Death Delights
- First edition
- Author: Gabrielle Lord
- Language: English
- Series: Jack McCain
- Genre: Crime novel
- Publisher: Hodder Headline, Sydney
- Publication date: 2001
- Publication place: Australia
- Media type: Print Paperback
- Pages: 324pp
- ISBN: 978-0-7336-1313-5
- OCLC: 48794079
- Followed by: Lethal Factor

= Death Delights =

2001 novel by Gabrielle Lord

Death Delights is a 2001 Ned Kelly Award-winning novel by the Australian author Gabrielle Lord.

This novel is the first in the Jack McCain series, followed by Lethal Factor (2003) and Dirty Weekend (2005).

==Synopsis==

Jack Mcain is a forensic scientist and ex-crime scene detective who is drawn into an investigating a series of gruesome paedophile murders.
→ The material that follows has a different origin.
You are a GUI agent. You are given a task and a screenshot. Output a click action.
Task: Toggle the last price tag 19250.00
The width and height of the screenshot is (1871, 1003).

As McCain progresses he finds connections to the disappearance of his teenage daughter Jacinta.

==Awards==
- Ned Kelly Awards for Crime Writing, Best Novel, 2002: winner

==Notes==
- Dedication: "To Greg, the original Reginald, and to all the friends of Bill W."

==Reviews==
A reviewer at the Australian Crime Fiction HQ website noted: "In a story full of complexities and coincidences, McCain's personal and professional lives are eerily intertwined, driving him on with an almost manic determination...With numerous sub-plots running through the book dealing with so many emotionally sensitive issues, it's just not possible to grow bored with this story. There's rarely a moment of downtime with Jack McCain showing all the signs of a workaholic. Frantic is the best word that sums up Death Delights because McCain does everything at one pace - flat out. This is great for solving crimes but, as we are to find out, it can cause havoc with the family life."